[RECORD SET — start]
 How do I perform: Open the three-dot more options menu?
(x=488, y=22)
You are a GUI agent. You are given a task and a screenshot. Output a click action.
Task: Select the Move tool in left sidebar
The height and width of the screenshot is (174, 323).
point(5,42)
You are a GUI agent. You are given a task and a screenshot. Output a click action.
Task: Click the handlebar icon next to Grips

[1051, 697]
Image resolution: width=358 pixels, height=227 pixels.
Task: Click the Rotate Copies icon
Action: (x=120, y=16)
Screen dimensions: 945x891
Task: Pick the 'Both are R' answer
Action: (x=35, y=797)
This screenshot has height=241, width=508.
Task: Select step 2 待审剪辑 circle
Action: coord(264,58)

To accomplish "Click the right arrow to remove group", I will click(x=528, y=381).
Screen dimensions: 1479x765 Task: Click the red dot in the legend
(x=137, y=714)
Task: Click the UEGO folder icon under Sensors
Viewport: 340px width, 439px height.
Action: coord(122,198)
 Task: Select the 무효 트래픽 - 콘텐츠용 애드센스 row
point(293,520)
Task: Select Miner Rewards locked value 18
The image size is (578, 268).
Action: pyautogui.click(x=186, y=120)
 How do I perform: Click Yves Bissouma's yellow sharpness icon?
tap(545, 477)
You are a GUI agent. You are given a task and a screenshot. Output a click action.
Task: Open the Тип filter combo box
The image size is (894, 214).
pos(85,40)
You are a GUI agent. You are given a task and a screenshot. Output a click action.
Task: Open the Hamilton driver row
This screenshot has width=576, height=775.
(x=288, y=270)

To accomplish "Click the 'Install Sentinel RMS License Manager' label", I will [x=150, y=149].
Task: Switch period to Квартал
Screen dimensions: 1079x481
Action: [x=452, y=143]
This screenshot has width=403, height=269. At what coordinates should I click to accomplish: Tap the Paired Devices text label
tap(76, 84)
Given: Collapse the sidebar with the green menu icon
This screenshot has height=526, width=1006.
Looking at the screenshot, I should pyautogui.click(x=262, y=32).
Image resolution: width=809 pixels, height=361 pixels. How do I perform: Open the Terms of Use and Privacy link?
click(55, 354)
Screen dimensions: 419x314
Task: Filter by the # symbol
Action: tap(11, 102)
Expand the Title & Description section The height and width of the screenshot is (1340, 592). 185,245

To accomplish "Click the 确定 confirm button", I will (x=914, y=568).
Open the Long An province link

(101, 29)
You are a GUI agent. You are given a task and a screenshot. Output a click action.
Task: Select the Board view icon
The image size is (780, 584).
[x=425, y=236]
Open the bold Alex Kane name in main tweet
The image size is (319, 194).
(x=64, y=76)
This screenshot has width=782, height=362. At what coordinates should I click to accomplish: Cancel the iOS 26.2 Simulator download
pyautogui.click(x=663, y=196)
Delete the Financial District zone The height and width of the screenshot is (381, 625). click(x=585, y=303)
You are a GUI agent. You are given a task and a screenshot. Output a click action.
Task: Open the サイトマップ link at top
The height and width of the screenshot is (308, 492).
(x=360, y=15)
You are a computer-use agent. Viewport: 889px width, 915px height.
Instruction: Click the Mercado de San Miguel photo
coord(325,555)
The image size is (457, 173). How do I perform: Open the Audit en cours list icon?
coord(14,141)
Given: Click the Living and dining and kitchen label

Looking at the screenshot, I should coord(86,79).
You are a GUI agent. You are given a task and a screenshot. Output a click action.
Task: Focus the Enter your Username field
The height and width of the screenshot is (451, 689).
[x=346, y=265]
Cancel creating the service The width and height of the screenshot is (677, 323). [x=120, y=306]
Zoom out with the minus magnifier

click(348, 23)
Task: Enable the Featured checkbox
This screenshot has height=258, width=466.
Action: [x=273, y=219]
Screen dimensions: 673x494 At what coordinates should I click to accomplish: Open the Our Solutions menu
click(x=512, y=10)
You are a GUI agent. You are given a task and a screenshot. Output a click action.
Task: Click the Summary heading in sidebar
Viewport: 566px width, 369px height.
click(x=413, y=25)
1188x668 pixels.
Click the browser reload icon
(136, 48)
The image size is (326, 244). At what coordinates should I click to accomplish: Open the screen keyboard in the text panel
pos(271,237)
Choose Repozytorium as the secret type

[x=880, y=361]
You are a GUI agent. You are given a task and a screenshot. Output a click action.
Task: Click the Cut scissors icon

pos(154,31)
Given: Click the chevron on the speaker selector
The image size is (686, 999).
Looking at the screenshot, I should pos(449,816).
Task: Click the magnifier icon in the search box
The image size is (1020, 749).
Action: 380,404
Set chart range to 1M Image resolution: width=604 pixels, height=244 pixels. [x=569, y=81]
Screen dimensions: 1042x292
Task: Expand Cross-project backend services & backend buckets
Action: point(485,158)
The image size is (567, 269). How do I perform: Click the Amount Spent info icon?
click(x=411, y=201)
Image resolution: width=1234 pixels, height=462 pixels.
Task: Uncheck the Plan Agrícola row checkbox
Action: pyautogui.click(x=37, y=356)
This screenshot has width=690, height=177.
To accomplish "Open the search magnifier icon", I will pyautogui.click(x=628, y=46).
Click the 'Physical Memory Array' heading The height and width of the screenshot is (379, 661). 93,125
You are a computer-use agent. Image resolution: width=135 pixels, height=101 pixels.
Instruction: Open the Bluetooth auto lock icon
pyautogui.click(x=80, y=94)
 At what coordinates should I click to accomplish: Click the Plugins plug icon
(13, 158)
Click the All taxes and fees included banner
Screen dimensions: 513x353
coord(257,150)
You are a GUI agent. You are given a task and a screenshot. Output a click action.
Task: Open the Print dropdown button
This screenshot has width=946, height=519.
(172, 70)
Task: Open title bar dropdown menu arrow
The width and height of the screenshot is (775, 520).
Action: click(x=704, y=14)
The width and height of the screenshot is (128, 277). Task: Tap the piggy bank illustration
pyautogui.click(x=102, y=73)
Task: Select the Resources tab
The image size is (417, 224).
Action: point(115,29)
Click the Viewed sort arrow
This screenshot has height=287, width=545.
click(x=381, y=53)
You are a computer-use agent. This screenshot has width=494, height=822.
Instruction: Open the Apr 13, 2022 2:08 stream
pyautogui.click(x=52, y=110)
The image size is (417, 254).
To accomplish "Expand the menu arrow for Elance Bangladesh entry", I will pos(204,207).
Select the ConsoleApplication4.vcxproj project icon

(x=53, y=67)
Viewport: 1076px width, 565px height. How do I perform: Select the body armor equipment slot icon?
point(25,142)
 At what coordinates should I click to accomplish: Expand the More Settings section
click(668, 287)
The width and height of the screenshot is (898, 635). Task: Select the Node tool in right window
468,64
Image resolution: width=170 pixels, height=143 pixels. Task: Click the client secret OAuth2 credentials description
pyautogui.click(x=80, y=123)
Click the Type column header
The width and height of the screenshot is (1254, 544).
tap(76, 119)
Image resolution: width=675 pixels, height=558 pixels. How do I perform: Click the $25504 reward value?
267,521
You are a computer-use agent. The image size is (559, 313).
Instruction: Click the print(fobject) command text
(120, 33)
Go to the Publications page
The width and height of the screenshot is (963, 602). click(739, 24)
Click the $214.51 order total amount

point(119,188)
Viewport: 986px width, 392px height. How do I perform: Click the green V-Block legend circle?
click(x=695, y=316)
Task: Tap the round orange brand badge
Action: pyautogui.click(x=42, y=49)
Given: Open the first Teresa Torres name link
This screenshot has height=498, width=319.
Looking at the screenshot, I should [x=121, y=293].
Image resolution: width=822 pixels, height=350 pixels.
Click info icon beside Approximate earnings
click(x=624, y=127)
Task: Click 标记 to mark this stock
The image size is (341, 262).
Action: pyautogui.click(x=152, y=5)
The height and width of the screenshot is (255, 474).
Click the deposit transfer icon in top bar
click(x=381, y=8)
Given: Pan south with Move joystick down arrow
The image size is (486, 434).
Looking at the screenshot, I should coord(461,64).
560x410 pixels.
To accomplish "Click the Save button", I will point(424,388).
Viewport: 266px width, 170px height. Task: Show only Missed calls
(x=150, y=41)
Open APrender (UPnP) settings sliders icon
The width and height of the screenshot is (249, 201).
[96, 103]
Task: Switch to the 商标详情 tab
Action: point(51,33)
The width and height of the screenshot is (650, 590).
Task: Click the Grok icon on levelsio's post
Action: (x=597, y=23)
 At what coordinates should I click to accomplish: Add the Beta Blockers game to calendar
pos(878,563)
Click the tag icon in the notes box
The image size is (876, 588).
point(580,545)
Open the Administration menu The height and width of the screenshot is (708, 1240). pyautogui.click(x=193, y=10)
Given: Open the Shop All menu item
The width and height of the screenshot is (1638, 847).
[RECORD SET — finish]
Return all lines of the data in which the string "computer" appears.

§ **WRITTEN ANSWER**
You are a computer-use agent. Viewport: 889px width, 915px height.
You are a computer-use agent. Image resolution: width=135 pixels, height=101 pixels.
You are a computer-use agent. This screenshot has width=494, height=822.
You are a computer-use agent. The image size is (559, 313).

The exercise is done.